- _Task goal_: State how many lines in the entries below include the string "agent", and give nothing beyond that number.

- _Source data_:
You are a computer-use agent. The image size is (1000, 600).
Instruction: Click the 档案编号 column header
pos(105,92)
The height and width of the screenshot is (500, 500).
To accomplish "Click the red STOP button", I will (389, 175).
---
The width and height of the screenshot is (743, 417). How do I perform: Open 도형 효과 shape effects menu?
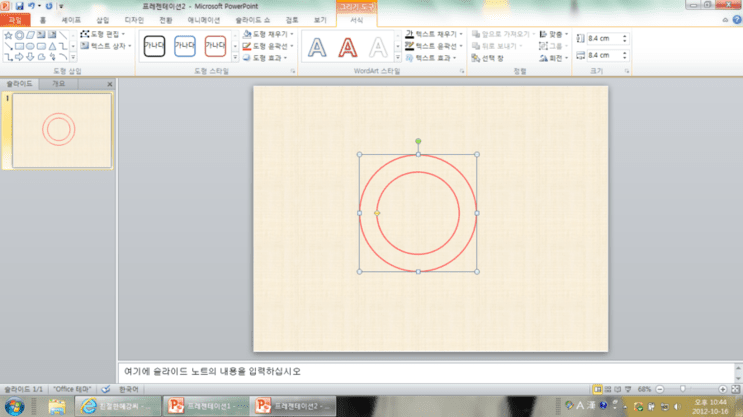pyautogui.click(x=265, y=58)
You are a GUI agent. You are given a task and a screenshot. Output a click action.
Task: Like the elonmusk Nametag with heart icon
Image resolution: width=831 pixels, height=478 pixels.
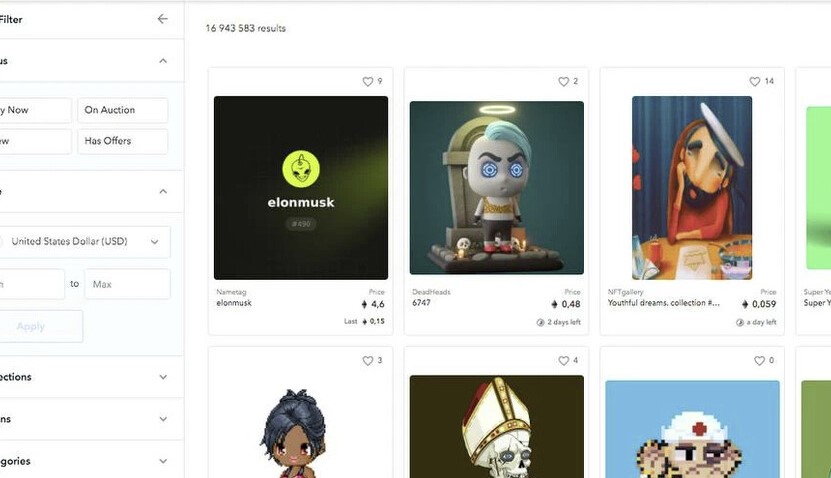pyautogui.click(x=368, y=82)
...
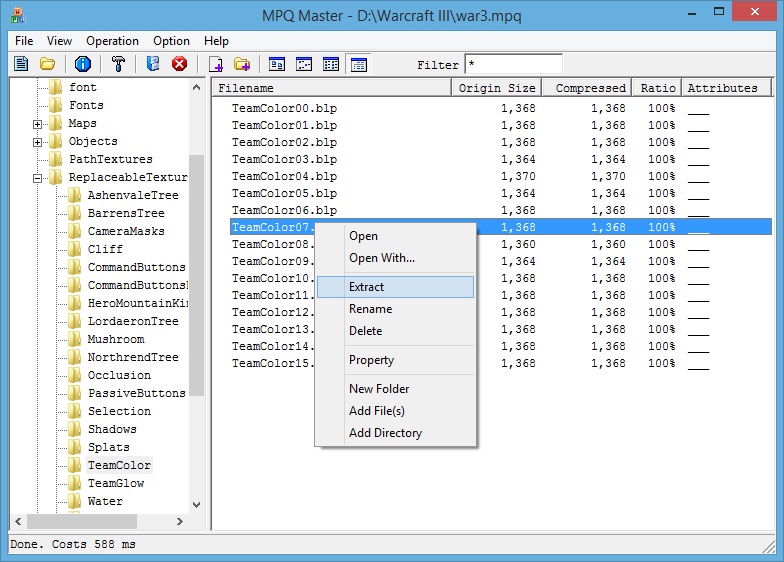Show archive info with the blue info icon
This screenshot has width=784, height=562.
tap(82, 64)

- _Finished task_: 2